All contrasting experiments are measured as the average local storage hit ratio (LSHR) which represents the average response speed of all servers, where local storage data include dynamic replicas and static replicas which can be obtained with a smaller access cost than that of obtaining data from remote storage nodes by network.

Meanwhile, the contrasting experiments will be made among pure active dynamic copy (ADC) strategies (such as DCST²⁴ and STAP²⁸ algorithms), pure passive dynamic copy (PDC) strategy (such as least recently used (LRU) which is widely used by distributed GIS¹⁶), pure static copies and data placement (SCP) strategies (such as DCCP algorithm²⁹), and DSP strategy which is proposed in this article.
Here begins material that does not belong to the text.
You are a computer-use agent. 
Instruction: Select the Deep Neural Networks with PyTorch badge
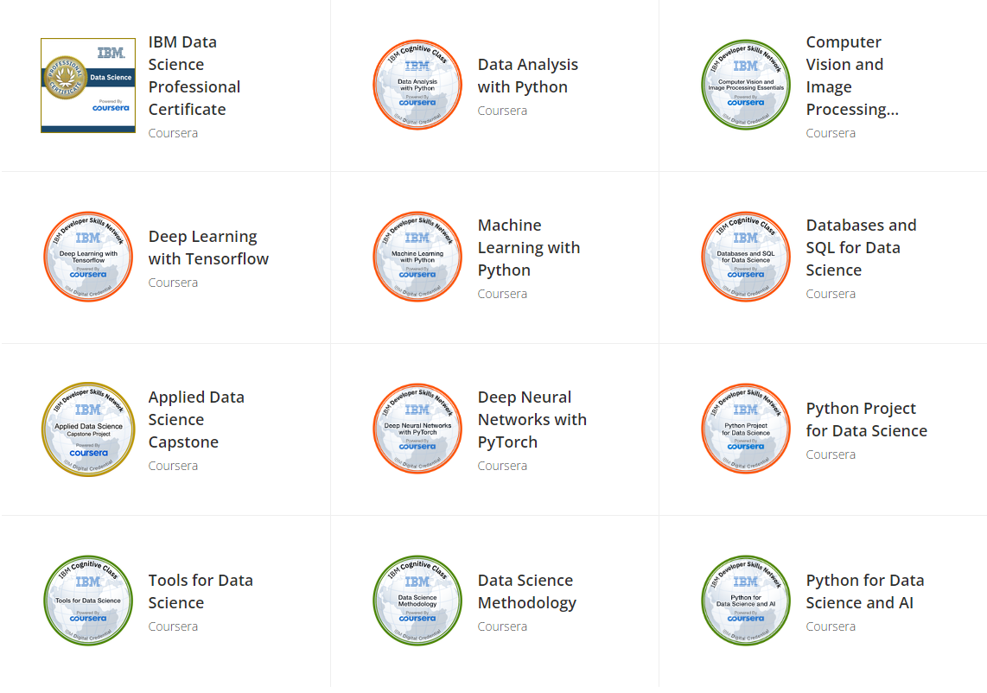tap(417, 428)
ADC and PDC algorithms will store all data in all storage nodes randomly and then ADC will obtain and store dynamic replicas in high-speed cache according to the behaviors of the users, but PDC will only save the currently accessed data and never prefetch data from storage nodes proactively. SCP algorithm will store related data in different storage nodes in advance and then obtain data from local storage node or remote storage nodes based on their locations. SCP algorithm will never use dynamic replicas. DSP will also store related data in different storage nodes and then synchronously predict and obtain dynamic replicas from storage node in advance when a certain data are being requested. Due to the limited cache buffer size, all ADC, PDC, and DSP methods will use LRU strategy to delete data from high-speed cache buffer so as to save cache space.
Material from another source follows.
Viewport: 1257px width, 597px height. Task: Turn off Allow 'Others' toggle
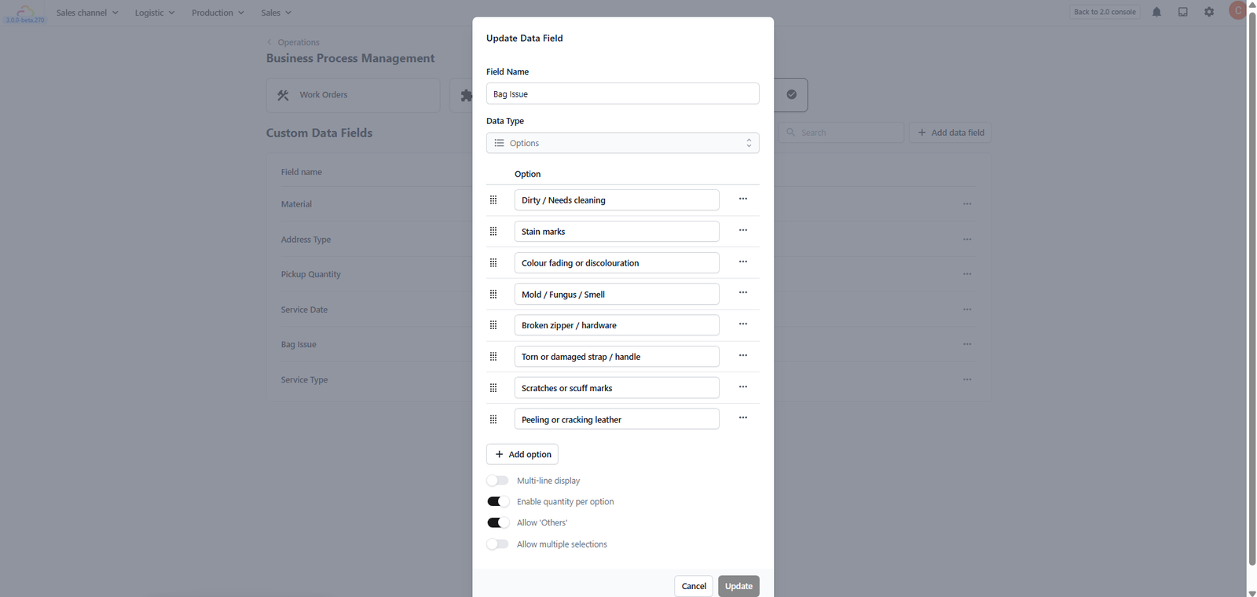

Experimental results and discussion

To illustrate the performance of the proposed algorithm considering both static replication strategy and dynamic replication strategy as well as RP strategy, some contrasting experiments are conducted among SCP, PDC, DSP, and ADC, and all of them are scheduled based on their own strategies.

First, Figure 1 gives the contrasting performance of SCP, PDC, DSP, and ADC, measured as the average LSHR, where the number of servers is 10, the dynamic replication ratio of hotspot data is 12%, and the static replication ratio of hotspot data is 10%. In this experiment, all users’ requests to data are distributed to all servers evenly and each server will independently check whether the being requested data were stored in local storage node or high-speed cache and then the average LSHR for all servers can be calculated during each minute.

Figure 1.

Comparative LSHRs obtained from different replication algorithms.
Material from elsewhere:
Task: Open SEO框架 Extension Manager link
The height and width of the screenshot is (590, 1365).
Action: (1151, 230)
Also, their average LSHR and average response time can be calculated and are shown in Table 2, where the size of each SRTM90 data is about 44 kB.

Table 2.

Comparative performance of different replication algorithms.

Algorithms	SCP	PDC	DSP	ADC
LSHRs (%)	44.27	34.01	49.39	42.15
Response time (ms)	2.187	2.317	1.815	2.033

SCP: strategy based on correlated pattern; PDC: passive dynamic copy; DSP: dynamic replica selection and replica placement strategy; ADC: active dynamic copy; LSHR: local storage hit ratio.

As shown in Figure 1 and Table 2, the performance of all algorithms can remain stable throughout the experiment, DSP can achieve a better performance, and the performance of LSHR is higher about 11.55%–45.22% than the others due to the contributions of RS strategy and RP strategy. Also, the average response time can be reduced to about 11.98%–27.63%.

In this case, PDC obtained the lowest performance due to its single data placement strategy and could not meet the requirement of short-term bursty characteristics of distributed GIS. Also, SCP and ADC can achieve almost the same performance in this situation and their performance difference is less than 5.03%, because the static replicas and data placement strategy which are used by SCP can find most of the data which will be requested repeatedly when replication ratio is very small, and at the same time, the dynamic replication strategy which is used by ADC is difficult to decide which data should be stored in high-speed cache due to the small cache buffer size.

With the increase in static replication ratio or dynamic replication ratio, the performance difference between SCP and ADC will also be changed and expanded due to their different strategies which will be described in the next set of experiments.

Obviously, different sizes of static replication ratio or dynamic replication ratio will provide different sizes of spaces to store data replicas. Thus, two contrasting experiments are constructed based on different ratios of static replication and dynamic replication to demonstrate the performance advantages of the proposed algorithm, and the contrasting experiment results are separately shown in Figures 2 and 3.

Figure 2.

Comparative LSHRs obtained from different dynamic replication ratios.

Figure 3.

Comparative LSHRs obtained from different static replication ratios.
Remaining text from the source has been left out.